*** Block opens ***

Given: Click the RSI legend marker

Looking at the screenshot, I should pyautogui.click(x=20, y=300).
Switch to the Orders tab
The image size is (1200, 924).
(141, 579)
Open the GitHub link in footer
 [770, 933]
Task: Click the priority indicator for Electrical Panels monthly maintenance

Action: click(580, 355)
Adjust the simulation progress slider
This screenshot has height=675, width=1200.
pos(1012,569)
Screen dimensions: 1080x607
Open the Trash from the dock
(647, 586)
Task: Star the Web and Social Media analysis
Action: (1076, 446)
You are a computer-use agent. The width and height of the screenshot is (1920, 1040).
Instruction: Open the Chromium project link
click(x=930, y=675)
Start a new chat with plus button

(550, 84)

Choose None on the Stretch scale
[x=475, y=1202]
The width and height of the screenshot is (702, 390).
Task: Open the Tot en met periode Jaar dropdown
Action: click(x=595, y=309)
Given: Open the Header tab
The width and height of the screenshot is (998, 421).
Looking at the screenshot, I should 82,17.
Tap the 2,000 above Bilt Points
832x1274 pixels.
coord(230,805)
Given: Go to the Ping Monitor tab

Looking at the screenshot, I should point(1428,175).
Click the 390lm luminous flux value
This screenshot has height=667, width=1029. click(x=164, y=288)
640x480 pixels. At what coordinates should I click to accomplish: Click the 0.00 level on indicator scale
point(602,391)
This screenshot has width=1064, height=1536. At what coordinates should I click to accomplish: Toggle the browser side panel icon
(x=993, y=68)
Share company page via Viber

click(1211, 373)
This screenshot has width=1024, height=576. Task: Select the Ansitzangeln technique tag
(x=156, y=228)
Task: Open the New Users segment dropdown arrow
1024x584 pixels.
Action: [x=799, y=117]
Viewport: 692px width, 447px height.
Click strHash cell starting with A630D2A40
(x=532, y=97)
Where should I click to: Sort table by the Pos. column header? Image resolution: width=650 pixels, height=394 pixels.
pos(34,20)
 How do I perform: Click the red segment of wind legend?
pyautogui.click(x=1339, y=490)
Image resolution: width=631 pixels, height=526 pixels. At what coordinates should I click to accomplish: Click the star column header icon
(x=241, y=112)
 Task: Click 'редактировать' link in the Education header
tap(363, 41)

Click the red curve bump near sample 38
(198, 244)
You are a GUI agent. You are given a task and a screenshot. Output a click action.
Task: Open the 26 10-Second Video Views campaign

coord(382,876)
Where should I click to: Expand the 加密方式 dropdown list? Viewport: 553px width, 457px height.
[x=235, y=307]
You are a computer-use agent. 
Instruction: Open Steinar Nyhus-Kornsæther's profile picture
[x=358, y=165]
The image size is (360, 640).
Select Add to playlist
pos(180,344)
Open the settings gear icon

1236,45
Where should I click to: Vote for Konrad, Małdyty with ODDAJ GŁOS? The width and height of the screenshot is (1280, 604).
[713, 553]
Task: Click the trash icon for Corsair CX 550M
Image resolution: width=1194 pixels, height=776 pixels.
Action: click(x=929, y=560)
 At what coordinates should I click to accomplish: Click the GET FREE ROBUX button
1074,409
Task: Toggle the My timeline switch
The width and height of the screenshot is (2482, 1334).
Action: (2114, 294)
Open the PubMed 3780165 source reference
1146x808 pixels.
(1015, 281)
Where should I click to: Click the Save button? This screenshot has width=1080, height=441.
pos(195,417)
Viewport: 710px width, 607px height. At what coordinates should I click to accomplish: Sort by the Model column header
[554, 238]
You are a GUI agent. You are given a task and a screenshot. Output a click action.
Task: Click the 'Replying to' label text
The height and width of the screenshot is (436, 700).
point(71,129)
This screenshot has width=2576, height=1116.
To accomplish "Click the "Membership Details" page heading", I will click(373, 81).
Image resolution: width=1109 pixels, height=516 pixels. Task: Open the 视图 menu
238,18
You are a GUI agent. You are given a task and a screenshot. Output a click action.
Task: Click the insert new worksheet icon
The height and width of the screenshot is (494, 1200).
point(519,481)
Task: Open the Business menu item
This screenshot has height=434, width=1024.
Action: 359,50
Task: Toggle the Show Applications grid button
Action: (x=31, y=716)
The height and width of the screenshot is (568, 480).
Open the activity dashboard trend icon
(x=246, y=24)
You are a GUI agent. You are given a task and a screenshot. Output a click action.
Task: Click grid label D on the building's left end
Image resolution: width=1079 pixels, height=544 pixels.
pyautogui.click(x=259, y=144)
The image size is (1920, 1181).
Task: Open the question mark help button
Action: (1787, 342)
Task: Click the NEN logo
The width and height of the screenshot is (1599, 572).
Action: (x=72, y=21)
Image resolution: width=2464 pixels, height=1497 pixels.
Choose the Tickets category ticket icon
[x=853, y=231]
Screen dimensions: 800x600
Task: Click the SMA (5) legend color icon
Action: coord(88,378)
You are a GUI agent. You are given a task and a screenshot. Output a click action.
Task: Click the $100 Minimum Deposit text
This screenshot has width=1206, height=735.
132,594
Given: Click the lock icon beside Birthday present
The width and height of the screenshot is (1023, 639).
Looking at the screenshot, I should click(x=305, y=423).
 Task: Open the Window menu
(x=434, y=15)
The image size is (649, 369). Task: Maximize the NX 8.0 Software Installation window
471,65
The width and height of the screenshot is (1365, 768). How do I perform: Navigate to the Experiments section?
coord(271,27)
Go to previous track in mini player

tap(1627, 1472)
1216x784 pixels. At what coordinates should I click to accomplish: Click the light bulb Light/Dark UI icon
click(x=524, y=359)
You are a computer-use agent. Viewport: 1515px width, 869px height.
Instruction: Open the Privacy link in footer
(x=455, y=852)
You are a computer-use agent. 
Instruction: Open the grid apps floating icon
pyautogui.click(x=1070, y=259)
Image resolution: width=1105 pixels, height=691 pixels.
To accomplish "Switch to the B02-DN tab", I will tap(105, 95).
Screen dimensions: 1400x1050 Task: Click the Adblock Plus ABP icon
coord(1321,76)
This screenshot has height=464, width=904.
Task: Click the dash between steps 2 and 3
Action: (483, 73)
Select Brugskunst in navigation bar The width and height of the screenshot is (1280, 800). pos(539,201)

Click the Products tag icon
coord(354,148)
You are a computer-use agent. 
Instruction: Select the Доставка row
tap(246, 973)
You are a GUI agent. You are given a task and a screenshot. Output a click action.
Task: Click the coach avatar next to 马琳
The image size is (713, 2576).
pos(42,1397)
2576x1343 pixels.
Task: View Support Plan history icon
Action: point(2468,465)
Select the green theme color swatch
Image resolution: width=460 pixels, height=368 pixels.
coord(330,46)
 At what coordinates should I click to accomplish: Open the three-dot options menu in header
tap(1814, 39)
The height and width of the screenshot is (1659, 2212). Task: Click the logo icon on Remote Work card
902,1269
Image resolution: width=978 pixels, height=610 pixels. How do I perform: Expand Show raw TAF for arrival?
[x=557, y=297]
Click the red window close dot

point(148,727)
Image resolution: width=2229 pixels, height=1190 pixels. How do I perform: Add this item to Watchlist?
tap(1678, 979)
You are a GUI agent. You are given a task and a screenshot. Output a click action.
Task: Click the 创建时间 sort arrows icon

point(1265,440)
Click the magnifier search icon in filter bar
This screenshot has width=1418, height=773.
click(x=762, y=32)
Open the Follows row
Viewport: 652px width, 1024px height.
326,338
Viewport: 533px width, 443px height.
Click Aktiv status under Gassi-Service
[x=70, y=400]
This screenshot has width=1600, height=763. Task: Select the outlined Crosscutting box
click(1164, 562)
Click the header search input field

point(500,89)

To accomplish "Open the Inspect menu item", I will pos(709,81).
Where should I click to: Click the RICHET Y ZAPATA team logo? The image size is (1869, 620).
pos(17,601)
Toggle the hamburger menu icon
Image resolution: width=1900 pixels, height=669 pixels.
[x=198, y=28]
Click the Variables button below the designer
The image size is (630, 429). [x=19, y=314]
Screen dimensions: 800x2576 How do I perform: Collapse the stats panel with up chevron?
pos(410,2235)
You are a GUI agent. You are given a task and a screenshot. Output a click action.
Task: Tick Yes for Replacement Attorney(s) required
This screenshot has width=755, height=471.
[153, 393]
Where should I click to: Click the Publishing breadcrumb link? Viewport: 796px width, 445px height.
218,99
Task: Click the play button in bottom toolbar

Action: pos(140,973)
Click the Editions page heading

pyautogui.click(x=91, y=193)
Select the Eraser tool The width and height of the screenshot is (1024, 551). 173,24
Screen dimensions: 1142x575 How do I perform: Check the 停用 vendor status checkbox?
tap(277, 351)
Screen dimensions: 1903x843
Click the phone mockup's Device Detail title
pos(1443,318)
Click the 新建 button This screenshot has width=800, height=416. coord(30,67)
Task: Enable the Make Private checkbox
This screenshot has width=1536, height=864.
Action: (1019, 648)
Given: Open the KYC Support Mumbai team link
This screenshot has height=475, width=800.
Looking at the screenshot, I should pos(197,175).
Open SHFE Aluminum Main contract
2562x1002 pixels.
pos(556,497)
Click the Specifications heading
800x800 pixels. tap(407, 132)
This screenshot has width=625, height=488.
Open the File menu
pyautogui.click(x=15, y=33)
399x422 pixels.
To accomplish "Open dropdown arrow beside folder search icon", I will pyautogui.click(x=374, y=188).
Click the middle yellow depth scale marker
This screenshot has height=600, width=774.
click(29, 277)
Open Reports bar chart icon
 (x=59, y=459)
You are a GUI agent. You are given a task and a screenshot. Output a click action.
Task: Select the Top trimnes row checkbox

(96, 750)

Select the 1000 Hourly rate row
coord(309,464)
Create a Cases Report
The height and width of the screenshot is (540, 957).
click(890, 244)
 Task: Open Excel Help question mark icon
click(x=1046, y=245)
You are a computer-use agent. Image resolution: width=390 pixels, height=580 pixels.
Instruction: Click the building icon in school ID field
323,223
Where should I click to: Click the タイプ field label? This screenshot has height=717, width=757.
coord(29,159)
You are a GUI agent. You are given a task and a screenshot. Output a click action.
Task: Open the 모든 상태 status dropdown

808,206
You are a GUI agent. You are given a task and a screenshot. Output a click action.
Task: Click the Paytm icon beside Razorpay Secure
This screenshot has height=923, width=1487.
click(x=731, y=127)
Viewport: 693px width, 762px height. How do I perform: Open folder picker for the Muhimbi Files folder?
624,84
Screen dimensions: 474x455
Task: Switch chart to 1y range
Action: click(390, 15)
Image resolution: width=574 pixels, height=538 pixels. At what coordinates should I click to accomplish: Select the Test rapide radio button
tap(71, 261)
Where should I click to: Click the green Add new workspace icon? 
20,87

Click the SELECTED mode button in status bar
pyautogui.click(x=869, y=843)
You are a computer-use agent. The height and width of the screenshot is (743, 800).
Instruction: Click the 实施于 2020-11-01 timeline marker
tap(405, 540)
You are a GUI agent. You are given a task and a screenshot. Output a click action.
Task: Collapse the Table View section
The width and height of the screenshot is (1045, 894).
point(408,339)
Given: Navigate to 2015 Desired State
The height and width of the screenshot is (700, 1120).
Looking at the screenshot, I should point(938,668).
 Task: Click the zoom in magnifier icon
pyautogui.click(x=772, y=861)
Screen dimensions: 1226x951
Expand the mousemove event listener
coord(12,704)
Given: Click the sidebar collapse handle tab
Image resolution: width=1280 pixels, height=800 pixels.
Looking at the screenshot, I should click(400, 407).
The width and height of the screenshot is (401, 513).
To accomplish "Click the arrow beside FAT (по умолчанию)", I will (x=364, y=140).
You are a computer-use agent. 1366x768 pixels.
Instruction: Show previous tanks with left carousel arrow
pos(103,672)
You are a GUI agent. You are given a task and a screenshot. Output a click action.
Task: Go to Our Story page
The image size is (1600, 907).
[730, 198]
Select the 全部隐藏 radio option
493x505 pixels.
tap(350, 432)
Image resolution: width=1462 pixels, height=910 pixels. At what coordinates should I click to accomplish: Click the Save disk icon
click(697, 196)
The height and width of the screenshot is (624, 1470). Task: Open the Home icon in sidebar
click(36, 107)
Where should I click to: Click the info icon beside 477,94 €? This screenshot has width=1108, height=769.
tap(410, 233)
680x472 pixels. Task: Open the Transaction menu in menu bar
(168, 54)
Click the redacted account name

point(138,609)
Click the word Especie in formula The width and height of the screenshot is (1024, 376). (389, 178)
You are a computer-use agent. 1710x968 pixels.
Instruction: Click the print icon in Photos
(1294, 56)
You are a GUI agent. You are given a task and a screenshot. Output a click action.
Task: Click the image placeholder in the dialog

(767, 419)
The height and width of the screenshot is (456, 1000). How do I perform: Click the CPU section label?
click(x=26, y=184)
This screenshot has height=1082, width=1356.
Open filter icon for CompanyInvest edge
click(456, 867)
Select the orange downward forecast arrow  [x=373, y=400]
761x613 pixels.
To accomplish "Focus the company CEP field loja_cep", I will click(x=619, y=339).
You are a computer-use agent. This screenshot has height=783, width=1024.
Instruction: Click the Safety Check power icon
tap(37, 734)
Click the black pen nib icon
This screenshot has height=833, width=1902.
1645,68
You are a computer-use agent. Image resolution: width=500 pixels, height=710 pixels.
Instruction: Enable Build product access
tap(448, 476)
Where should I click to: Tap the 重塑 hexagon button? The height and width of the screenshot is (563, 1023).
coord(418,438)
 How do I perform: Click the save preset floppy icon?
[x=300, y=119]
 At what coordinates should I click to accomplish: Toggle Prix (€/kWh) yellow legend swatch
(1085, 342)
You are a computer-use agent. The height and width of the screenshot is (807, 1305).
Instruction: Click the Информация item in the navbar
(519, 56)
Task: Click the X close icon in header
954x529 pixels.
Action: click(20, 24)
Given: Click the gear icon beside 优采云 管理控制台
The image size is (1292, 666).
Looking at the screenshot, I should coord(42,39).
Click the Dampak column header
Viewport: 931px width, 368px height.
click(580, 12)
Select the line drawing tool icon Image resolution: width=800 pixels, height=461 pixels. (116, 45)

*** Block closes ***

#### YOUR TASK
Go through the listing above and work out how many lines contain the string "text". Reply with the number alone.

#### ANSWER BOX
2